Results: Majority of the patients were overweight and obese with mean age 62.4 ± 9.65 years, mean duration of T2D was 13.6 ± 7.9 years, and mean duration of insulin therapy was 6.8 ± 5.5 years. The proportion of patients achieving target hemoglobin A1c (HbA1c) according to the international recommendations was 27.6% (CI: 25.5-29.7). Poor glycemic control defined as HbA1c ≥7.0% was reported in 72.4% of the patients. This cohort was most commonly treated by biphasic insulin regimen in two daily doses (31.6%), or three daily doses (9.5%), basal insulin alone (36.1%), or basal with three prandial doses (16.3%). Basal insulins were used in 56.7% of patients, prandial in 24.8%, and premixes in 45.3% of patients. Insulin type and regimen affected the rate of hypoglycemia: Patients treated with basal analogs and oral antidiabetic drugs had the lowest risk of hypoglycemia.

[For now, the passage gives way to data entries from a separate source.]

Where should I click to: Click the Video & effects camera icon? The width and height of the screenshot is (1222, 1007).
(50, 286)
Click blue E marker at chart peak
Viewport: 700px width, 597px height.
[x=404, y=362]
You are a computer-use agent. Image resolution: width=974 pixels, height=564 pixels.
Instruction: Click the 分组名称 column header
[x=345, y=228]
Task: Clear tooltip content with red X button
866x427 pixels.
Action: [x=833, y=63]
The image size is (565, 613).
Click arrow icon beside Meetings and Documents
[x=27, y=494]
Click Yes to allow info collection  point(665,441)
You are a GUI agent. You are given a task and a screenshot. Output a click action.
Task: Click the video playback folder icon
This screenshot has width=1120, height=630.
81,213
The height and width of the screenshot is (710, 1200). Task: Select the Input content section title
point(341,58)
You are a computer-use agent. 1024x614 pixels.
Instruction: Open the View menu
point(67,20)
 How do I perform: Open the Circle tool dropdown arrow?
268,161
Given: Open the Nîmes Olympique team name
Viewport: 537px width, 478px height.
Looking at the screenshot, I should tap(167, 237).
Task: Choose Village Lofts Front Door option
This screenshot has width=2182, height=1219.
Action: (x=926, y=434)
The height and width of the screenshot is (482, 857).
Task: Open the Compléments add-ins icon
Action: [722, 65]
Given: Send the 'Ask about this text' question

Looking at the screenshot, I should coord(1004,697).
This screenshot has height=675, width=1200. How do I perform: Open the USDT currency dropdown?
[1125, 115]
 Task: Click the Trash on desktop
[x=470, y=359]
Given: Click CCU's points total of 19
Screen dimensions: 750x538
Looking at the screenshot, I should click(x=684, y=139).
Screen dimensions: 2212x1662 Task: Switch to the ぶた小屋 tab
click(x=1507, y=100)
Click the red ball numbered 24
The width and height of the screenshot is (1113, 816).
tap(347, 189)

Conclusions: Achieving good glycemic control in T2D insulin-treated patients in Serbia, Bulgaria, and Montenegro remains a challenge, with a large proportion of patients not reaching recommended glycemic targets. Basal insulins were the most commonly used insulin regimen; however, the use of premixed insulins was much higher compared to other observational studies, performed in Europe. The use of human insulin is high representing 45% of all insulin therapies used. Our findings suggest that inadequate insulin titration is still frequent as well as the risk of hypoglycemia with currently available insulin options and those remain major barrier to optimal insulin therapy and glycemic target achievement in clinical practice.